Giuseppe Garibaldi può essere considerato un antesignano del moderno animalista. Certo ai nostri occhi di persone del XXI secolo la sua condotta e le sue scelte (ad esempio fu vegetariano solo per periodi della sua vita, a quanto si sa) ci parrebbero insufficiente, ma collocate nel suo tempo di uomo dell’Ottocento, il pensiero elaborato dall’Eroe dei due mondi sulla questione animale non appare affatto banale.
Il primo elemento da considerare è la sua partecipazione, come cofondatore, alla nascita della Società protettrice degli animali nel 1871, in sostanza la prima associazione animalista nata in Italia. Francesco Ghidetti, studioso di garibaldi, ci ha ricordato vari episodi della vita del Generale legati agli animali: dal suo rifiuto di mangiare l’agnello a bordo della nave con la quale navigava verso Odessa nel 1833, alle considerazioni espresse in questo passo di memorie sudamericane:
“Quanto è bello lo stallone della Pampa! Le sue labbra non sentirono giammai il freddo ribrezzo del freno e la lucidissima schiena, giammai calcata dal fetido sedere dell’uomo, brilla allo splendore del sole quanto un diamante. La sua splendida ma non pettinata criniera batte i fianchi, quando il superbo, raccogliendo le sparse giumente o fuggendo la persecuzione dell’uomo avanza la velocità del vento. Il naturale suo calzare, non mai imbrattato nella stalla dell’uomo, è più lucido dell’avorio, e la ricchissima cosa svolazza al soffio del pampero (il vento delle Pampas) riparando il generoso animale del disturbo degli insetti”.
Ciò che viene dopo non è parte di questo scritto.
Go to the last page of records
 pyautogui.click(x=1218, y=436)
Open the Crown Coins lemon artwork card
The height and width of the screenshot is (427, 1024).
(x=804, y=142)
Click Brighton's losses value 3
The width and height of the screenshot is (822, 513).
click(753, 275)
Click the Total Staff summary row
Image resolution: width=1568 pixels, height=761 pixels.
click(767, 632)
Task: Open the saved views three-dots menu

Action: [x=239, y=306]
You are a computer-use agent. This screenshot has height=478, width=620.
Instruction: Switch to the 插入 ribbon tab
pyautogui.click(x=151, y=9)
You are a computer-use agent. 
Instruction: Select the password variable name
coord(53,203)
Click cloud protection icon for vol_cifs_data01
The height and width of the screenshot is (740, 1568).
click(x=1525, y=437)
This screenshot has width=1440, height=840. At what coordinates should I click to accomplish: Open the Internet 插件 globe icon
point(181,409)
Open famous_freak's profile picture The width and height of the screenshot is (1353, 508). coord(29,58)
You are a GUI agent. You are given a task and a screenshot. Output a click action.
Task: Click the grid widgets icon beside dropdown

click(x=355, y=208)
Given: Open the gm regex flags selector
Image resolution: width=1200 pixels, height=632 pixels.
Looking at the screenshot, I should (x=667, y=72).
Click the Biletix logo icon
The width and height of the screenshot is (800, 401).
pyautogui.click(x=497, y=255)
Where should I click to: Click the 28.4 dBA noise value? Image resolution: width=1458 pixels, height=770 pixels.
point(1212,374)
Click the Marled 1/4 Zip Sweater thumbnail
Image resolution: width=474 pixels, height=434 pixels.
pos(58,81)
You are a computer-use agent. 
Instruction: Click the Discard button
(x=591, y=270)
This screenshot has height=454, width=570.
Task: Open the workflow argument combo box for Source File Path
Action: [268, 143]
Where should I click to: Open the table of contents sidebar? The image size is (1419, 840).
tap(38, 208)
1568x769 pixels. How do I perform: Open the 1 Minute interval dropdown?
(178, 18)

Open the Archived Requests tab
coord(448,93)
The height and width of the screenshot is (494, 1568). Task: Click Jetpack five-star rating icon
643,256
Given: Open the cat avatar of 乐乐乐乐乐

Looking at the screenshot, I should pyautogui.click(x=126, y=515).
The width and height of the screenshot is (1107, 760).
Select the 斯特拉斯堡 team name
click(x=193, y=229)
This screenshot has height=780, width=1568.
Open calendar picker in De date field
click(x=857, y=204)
Fra vari altri aneddoti merita di essere menzionato lo scandalo suscitato in Garibaldi dalle istruzioni impartite nelle scuole dei gesuiti. Dice Ghidetti:
“L’anticlericalismo di Garibaldi (cui si contrapponeva un profondo spirito religioso) trovò una delle sua basi anche nel trattamento che la Chiesa riservava agli animali. Al clero e al rifiuto dell’evoluzionismo imputava la responsabilità delle violenze – come nota Corrado Felice Besozzi – e della brutalità cui erano sottoposti gli animali. Nel mirino del Generale c’erano in particolare i gesuiti. Non casualmente. Essi, infatti, per dimostrare che gli animali non avevano anima ricorrevano a un semplice esperimento: colpivano un oggetto di metallo con un altro oggetto sostenendo che i suoni emessi fossero identici ai lamenti degli animali quando venivano picchiati”.